Um novo estudo veio lançar uma nova luz sobre o funcionamento do cérebro no autismo, ao sugerir que há um excesso de sinapses em pelo menos algumas partes dos cérebros de crianças autistas, e que a capacidade do cérebro de reduzir o número dessas sinapses é comprometida.
A descoberta fornece pistas sobre como o autismo se desenvolve na infância e poderá ajudar a explicar alguns dos sintomas, como a sensibilidade excessiva a ruído ou experiências sociais, bem como os ataques epiléticos. Também poderá ajudar os cientistas na busca de tratamento, se puderem desenvolver terapias seguras para consertar o sistema usado pelo cérebro para eliminar as sinapses excedentes.
O estudo, publicado quinta-feira na revista Neuron, envolveu tecido dos cérebros de crianças e adolescentes que morreram com idades entre os 2 e os 20 anos.
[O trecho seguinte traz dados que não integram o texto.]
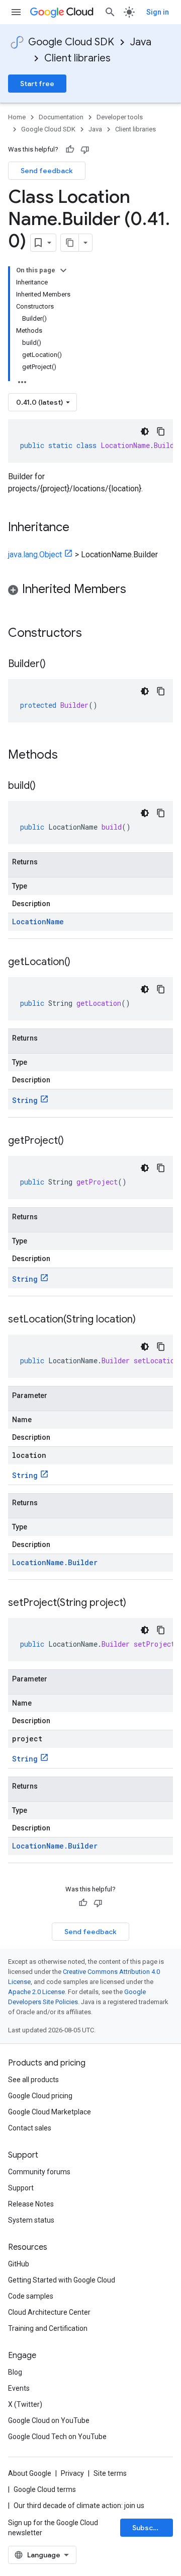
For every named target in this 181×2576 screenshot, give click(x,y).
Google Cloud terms (45, 2489)
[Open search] (110, 12)
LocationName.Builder (55, 1562)
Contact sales (29, 2128)
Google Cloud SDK (71, 42)
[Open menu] (16, 12)
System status (31, 2220)
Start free (37, 83)
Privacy (72, 2473)
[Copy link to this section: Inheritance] (79, 528)
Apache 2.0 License (36, 1992)
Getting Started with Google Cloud (61, 2280)
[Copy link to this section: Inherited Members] (136, 590)
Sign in (157, 12)
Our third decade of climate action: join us (79, 2505)
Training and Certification (47, 2328)
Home (17, 117)
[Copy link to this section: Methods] (71, 756)
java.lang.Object (35, 554)
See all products (33, 2080)
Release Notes (31, 2204)
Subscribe (149, 2527)
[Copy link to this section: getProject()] (74, 1141)
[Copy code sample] (161, 431)
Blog (15, 2372)
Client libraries (77, 58)
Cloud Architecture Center (49, 2312)
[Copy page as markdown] (70, 242)
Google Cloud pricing (40, 2096)
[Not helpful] (85, 149)
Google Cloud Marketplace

Cerca da metade das crianças tinha autismo, as outras não.
Os investigadores, do Centro Médico da Universidade de Columbia, observaram atentamente para uma área do lobo temporal do cérebro envolvido no comportamento social e na comunicação. Ao analisar o tecido de 20 dos cérebros, contaram as dendrites nos neurónios e encontraram-nos em maior quantidade nas crianças com autismo. As dendrites ramificam-se de um neurónio e recebem sinais de outros neurónios através de conexões chamadas sinapses, de modo que mais dendrites indicam mais sinapses.
No desenvolvimento saudável do cérebro, há uma explosão de sinapses muito cedo e depois tem início um processo de «poda» (diminuição das sinapses). Esse processo é necessário para assegurar que diferentes áreas do cérebro possam desenvolver funções específicas e não fiquem sobrecarregadas de estímulos.
A equipa de Columbia descobriu que nas idades mais jovens, o número de dendrites não difere muito entre os dois grupos de crianças, mas os adolescentes com autismo possuem significativamente mais que aqueles sem autismo. Jovens saudáveis de 19 anos tinham 41% menos sinapses do que crianças pequenas saudáveis, mas os autistas no final da adolescência apresentavam apenas 16% menos do que as crianças pequenas com autismo.
Uma criança com autismo que tinha 3 anos quando morreu tinha muito mais sinapses do que qualquer criança saudável de qualquer idade, explicou David Sulzer, neurobiólogo e principal investigador do estudo.
Os especialistas disseram que o facto de as crianças pequenas de ambos os grupos apresentarem aproximadamente o mesmo número de sinapses sugere um problema de «poda» no autismo, não um problema de produção excessiva.
«Mais não significa melhor quando se trata de sinapses, e a ´poda` é absolutamente essencial», disse Lisa Boulanger, uma bióloga molecular de Princeton, que não esteve envolvida na pesquisa. «Se fosse um crescimento excessivo, a expectativa é de que elas seriam diferentes desde o início, mas como a diferença de sinapses ocorre posteriormente, trata-se provavelmente da ´poda`».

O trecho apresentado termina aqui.